Pork menudo

Pork menudo

Menudong baboy

7000 Islands
Jana Liebenstein

One of Spain’s greatest culinary legacies to the Philippines was its tomato-based stews. To foreigners, Hispanic names — menudo, afritada, kaldereta — evoke the exotic. To a Filipino, they bring back memories of big family fiestas and the excitement of bustling eateries known as karinderias.

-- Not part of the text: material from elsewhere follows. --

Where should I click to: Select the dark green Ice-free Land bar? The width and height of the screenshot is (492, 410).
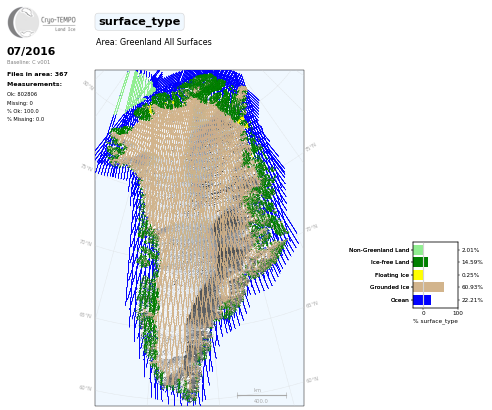pyautogui.click(x=420, y=262)
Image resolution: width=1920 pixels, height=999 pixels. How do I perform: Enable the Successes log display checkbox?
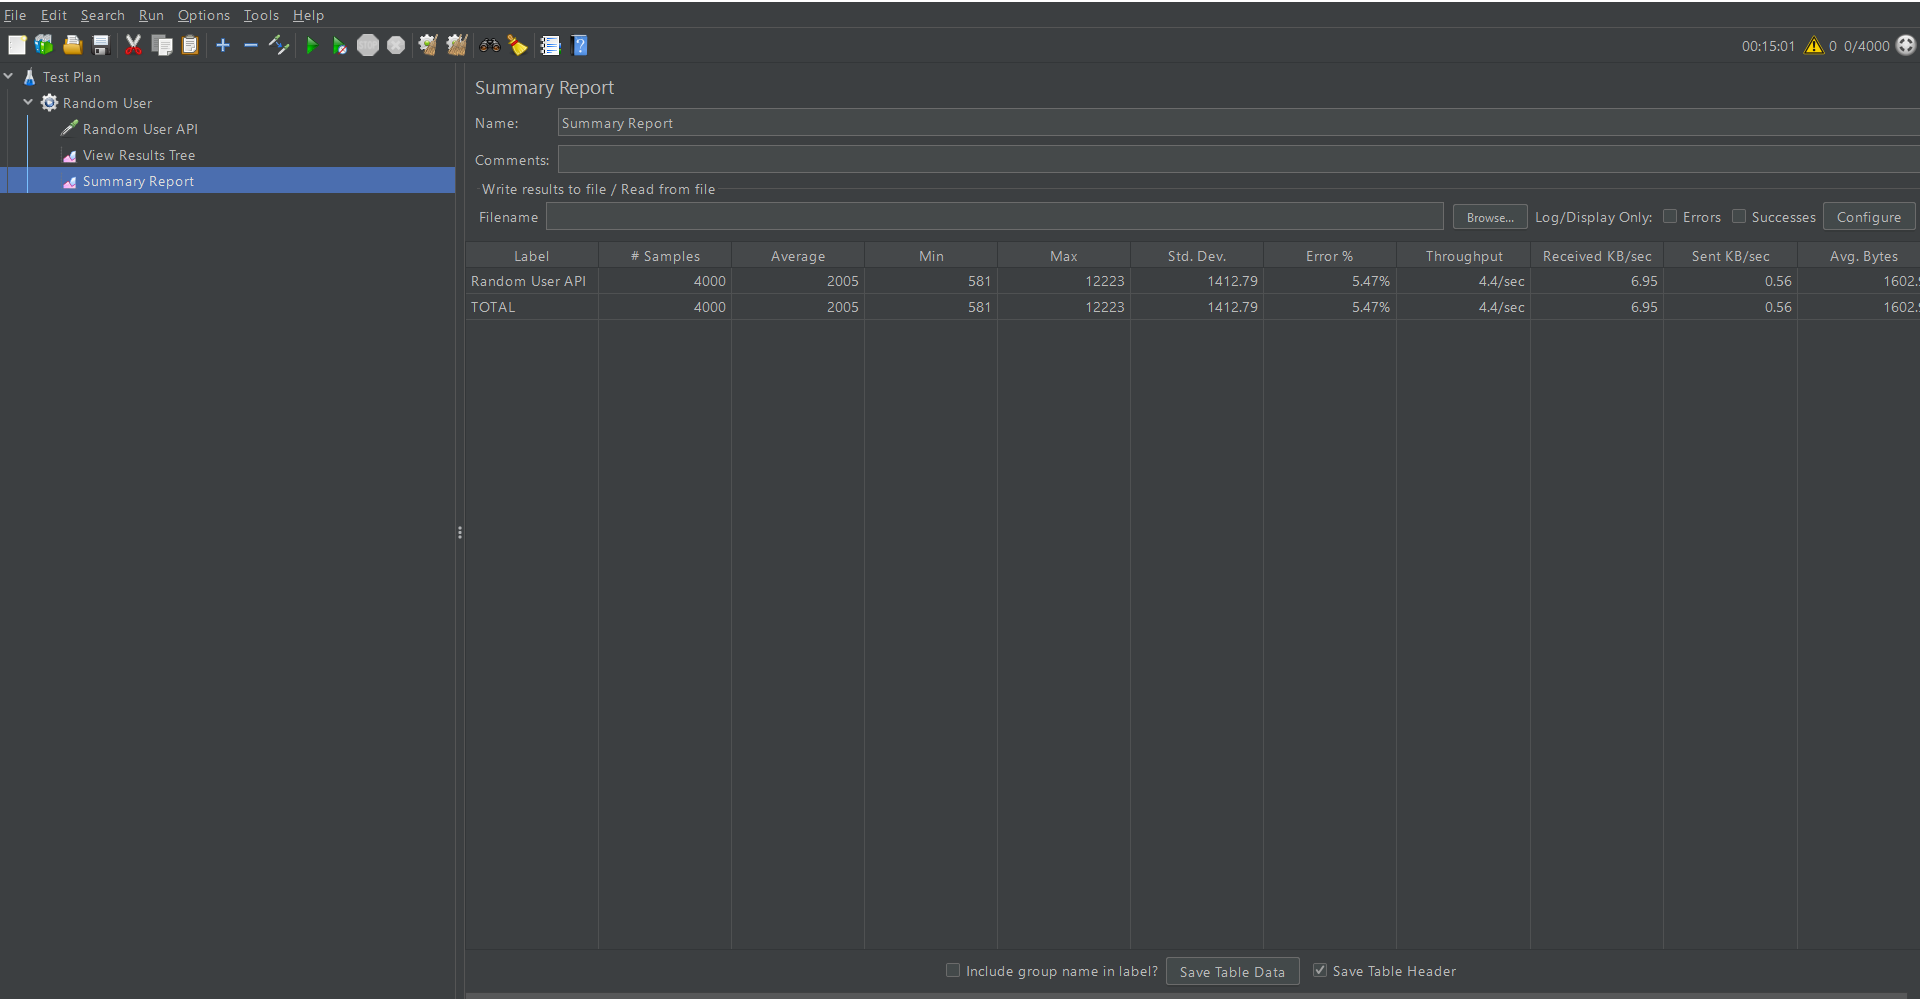pos(1739,216)
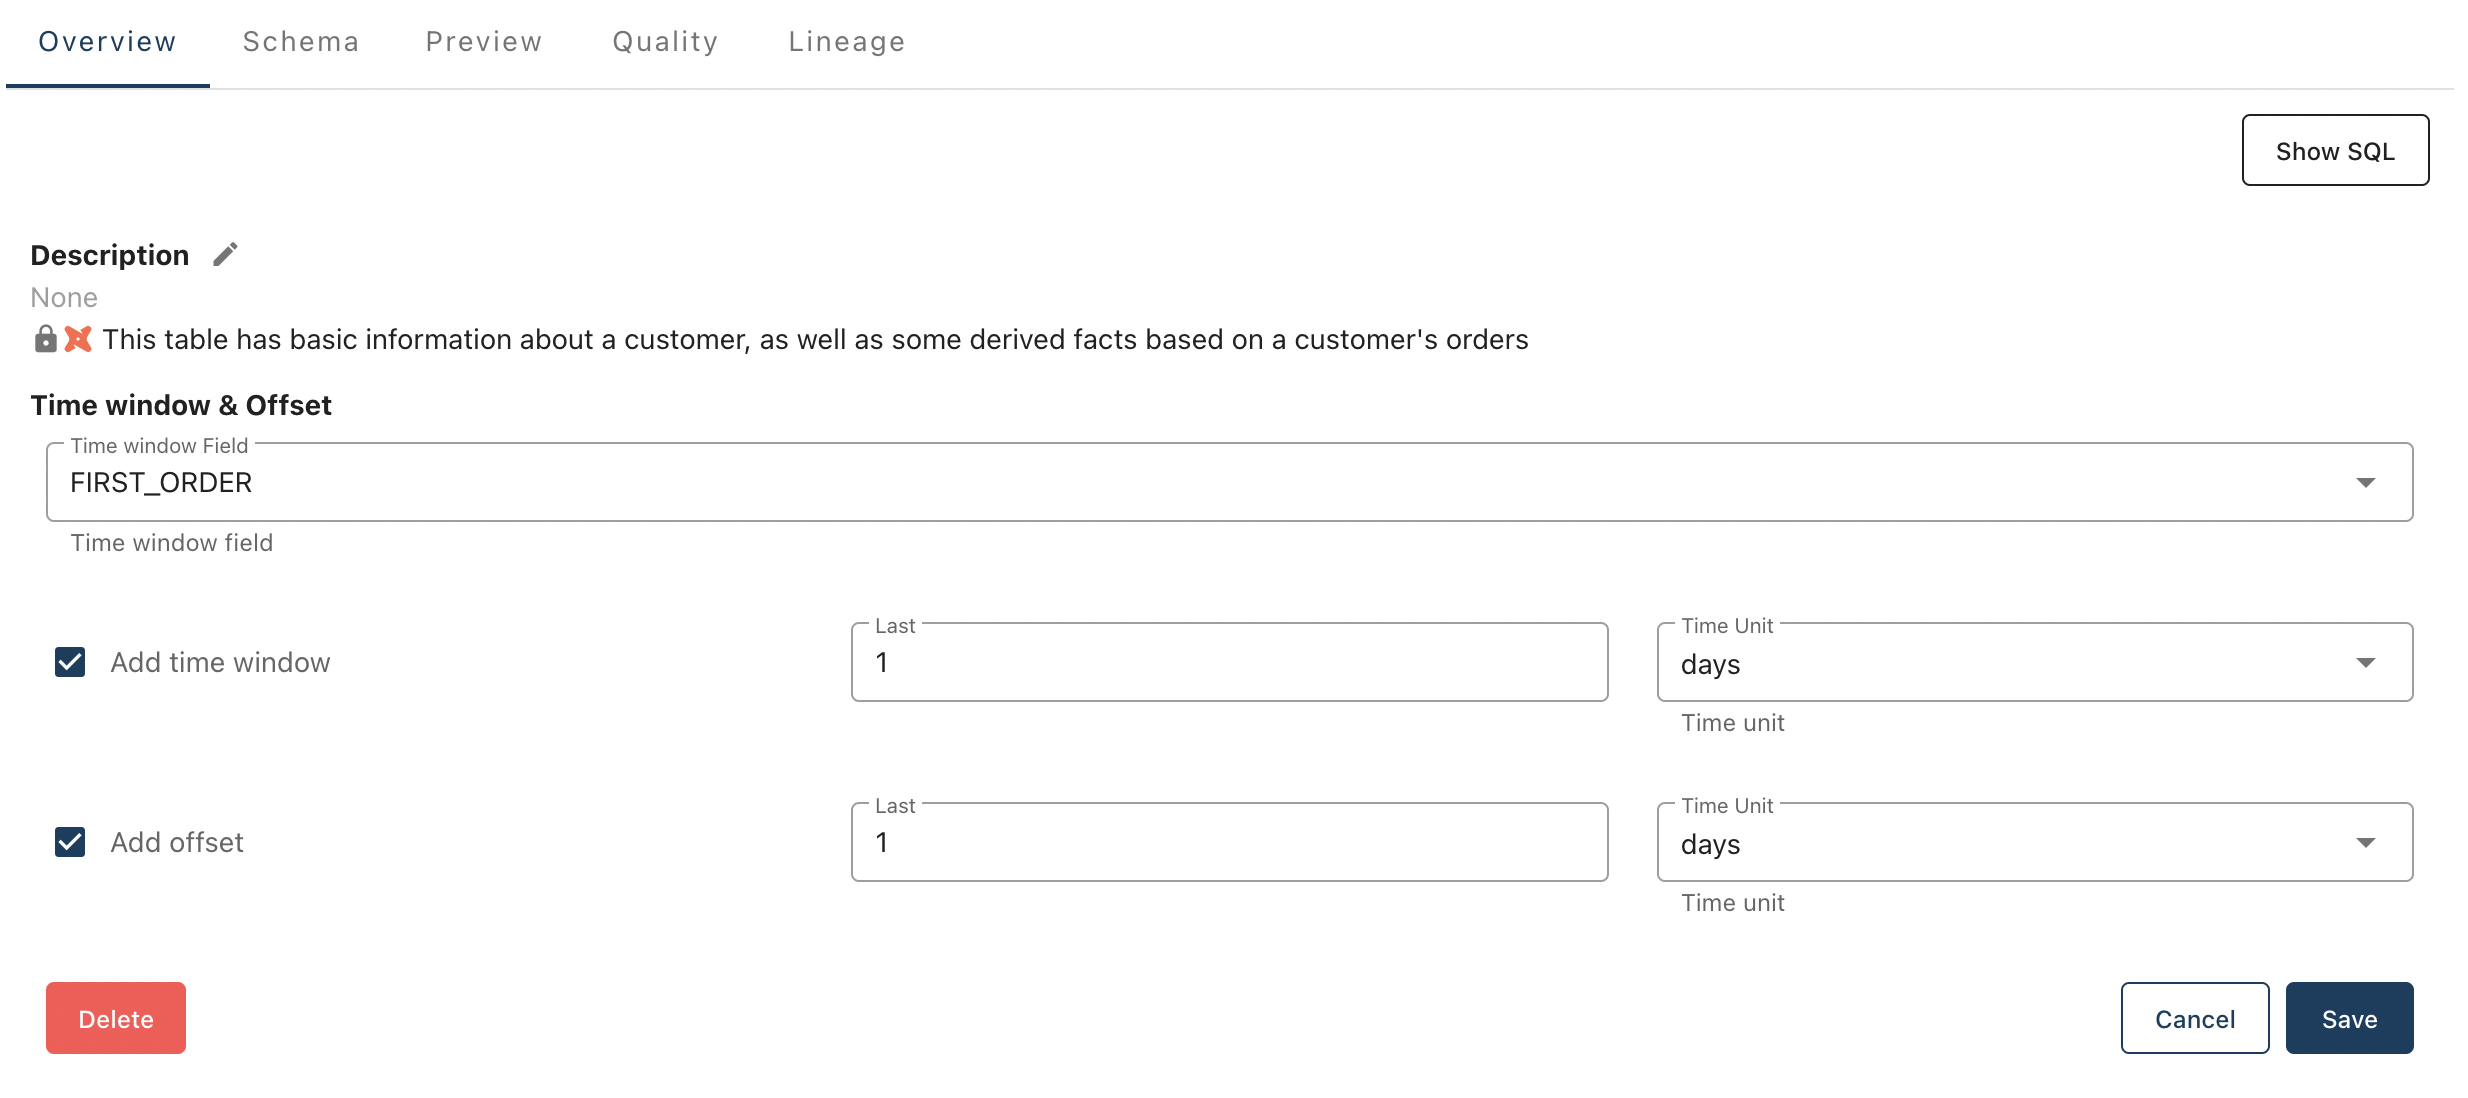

Menudo shares a lot in common with its Spanish-derived counterparts, but is less soupy then afritada and not as rich as kaldereta. Countless variations exist, but you can spot menudo’s chequerboard look. Admittedly, it is time consuming, but once the prep is done, it comes together easily.


Quantity Ingredient
80ml vegetable oil
600g pork loin medallions, trimmed and cut into 1.5 cm cubes
3 garlic cloves, finely chopped
1 onion, chopped
650g large roma tomatoes, seeded and chopped
375ml chicken stock
2 tablespoons soy sauce
2 tablespoons fish sauce
2 bay leaves
1 large potato, peeled and cut into 1.5 cm cubes
1 large carrot, peeled and cut into 1.5 cm cubes
1 capsicum, seeded and cut into 1.5 cm cubes
100g tinned chickpeas, drained
steamed rice, to serve


  1. Heat 1 tablespoon of the vegetable oil in a large, deep saucepan over medium–high heat. Add half of the pork and cook for 4 minutes, stirring until browned all over. Transfer to a bowl once cooked and repeat with another 1 tablespoon of the oil and the remaining pork.
  2. Heat the remaining vegetable oil in the cleaned pan and cook the garlic for 30 seconds, or until fragrant. Add the onion and cook for 5 minutes, stirring until soft. Add the tomatoes and cook for 8 minutes, stirring occasionally, until they have broken down.
  3. Drain the pork juices and return the meat to the pan with the stock, soy sauce, fish sauce and bay leaves. Season with freshly cracked black pepper, bring to the boil, then reduce the heat to low–medium and cook for 10 minutes.
  4. Add the potato, carrot and capsicum, and cook for 20 minutes. Add the chickpeas and cook for a further 10 minutes, or until the vegetables are tender, the pork is cooked through and the sauce has reduced. Season with salt flakes and pepper, to taste, and serve with steamed rice.

Where does it come from?

  • It is not clear where menudo came from. Its name can be found in both Spanish and Mexican cookery. In Spain, menudo refers to tripe; in Mexico, it is a stew also made with tripe. Its name is likely derived from the Spanish word for small, a reference to the bite-sized ingredients used.